- The implementation of the new legal structure received unanimous support from community members
- DAO members cast 11 million voting tokens in favor of the proposal
SushiDAO, the governing body of decentralized cryptocurrency exchange SushiSwap, is implementing a new legal structure after receiving unanimous support from community members.
Sushi’s current administrative structure includes a DAO of community members with voting privileges, alongside an execution team that manages smart contracts and the front end of the protocol.
The new legal structure will split Sushi into three new entities: a Cayman Islands DAO Foundation, a Panamanian Foundation and a Panamanian Corporation.
The Cayman Island Foundation will oversee all administrative aspects of the DAO, including treasury, grants and on-chain governance management. It will also facilitate proposals and voting, and enter into agreements with service providers as part of the grant-making process.
Smart contracts related to Kashi — the exchange’s lending and margin trading platform and automated market maker — will be handled by the Panamanian Foundation, as well as staking.

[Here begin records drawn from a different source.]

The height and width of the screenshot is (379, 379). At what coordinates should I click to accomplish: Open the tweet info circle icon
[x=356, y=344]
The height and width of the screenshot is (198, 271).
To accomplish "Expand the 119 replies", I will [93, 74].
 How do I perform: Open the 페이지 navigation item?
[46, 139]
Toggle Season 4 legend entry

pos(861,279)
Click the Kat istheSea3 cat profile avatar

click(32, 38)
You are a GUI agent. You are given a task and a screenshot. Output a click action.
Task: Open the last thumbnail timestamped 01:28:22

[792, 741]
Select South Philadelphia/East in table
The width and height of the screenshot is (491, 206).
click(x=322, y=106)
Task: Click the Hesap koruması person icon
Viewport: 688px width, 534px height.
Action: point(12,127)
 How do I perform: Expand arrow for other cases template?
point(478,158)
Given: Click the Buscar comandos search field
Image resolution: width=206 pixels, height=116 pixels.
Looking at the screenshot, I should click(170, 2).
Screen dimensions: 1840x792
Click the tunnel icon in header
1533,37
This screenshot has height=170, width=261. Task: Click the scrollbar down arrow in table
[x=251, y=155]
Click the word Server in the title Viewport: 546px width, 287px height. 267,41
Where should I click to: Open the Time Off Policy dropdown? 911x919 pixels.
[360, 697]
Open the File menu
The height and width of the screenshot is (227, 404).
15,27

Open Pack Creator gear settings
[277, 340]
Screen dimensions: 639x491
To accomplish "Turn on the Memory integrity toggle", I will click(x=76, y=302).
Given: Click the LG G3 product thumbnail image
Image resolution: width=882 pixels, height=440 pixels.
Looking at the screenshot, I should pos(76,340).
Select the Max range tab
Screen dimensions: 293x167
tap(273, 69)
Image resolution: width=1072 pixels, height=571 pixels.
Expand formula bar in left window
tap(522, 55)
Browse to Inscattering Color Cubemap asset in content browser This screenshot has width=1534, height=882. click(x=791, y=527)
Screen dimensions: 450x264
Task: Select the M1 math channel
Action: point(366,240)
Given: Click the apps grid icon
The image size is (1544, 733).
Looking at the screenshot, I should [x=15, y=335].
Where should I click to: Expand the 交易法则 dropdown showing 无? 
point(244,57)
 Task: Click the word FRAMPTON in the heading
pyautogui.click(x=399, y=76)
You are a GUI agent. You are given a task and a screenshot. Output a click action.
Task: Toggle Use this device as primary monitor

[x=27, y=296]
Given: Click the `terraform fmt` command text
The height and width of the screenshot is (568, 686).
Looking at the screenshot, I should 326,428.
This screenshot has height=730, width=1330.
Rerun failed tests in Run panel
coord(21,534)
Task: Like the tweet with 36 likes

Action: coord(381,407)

The Panamanian Corporation, which will be a wholly owned subsidiary of the Panamanian Foundation, will manage and assist with developing and maintaining the web-facing apps that make Sushi’s protocol accessible to the public.
According to proposals, Sushi also looked into setting up governance in Switzerland but determined that it was inappropriate as the regulatory and taxation model was “not favorable to growth companies.”
SushiDAO opts to avoid “flawed” DAO legislation in Wyoming
Panama is an attractive place to incorporate due to its free economic zones, non-existent income and tax withholdings and physical proximity to the United States.
But Neil Bhasin, a community member of SushiDAO, said Panama was chosen to host its protocol governance as “Panamanian foundations are non-commercial in nature and do not have beneficial owners.”
Further, Bhasin highlighted that “the corporate formation process results in two entities that can separately house the protocol and GUI [graphical user interface] layers, which reduces the need to form additional entities.”
It is interesting to note that Wyoming, a US state which has catered to DAO LLCs, was not considered an appropriate home.
According to Bhasin, this was because “the Wyoming DAO legislation is widely accepted by those in the industry, including myself, as being flawed.”
“It’s also untested in the courts. We’re meant to be offering protection to devs and ops [developers and operations] folks, not exposing them to experimental, untested, poorly drafted legislation,” he said.